Reproduce the following lines exactly as they appear, without any changes.

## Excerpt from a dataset
-*-
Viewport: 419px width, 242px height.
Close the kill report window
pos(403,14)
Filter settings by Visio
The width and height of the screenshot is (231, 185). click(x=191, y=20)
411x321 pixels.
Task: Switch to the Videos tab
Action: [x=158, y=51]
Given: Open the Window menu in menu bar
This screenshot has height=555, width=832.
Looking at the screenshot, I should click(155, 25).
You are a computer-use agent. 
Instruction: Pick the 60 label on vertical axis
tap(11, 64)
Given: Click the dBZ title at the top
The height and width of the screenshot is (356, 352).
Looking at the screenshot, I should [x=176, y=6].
-*-
## OUTPUT OF THE TASK
Viewport: 419px width, 242px height.
Close the kill report window
pos(403,14)
Filter settings by Visio
The width and height of the screenshot is (231, 185). click(x=191, y=20)
411x321 pixels.
Task: Switch to the Videos tab
Action: [x=158, y=51]
Given: Open the Window menu in menu bar
This screenshot has height=555, width=832.
Looking at the screenshot, I should click(155, 25).
You are a computer-use agent. 
Instruction: Pick the 60 label on vertical axis
tap(11, 64)
Given: Click the dBZ title at the top
The height and width of the screenshot is (356, 352).
Looking at the screenshot, I should [x=176, y=6].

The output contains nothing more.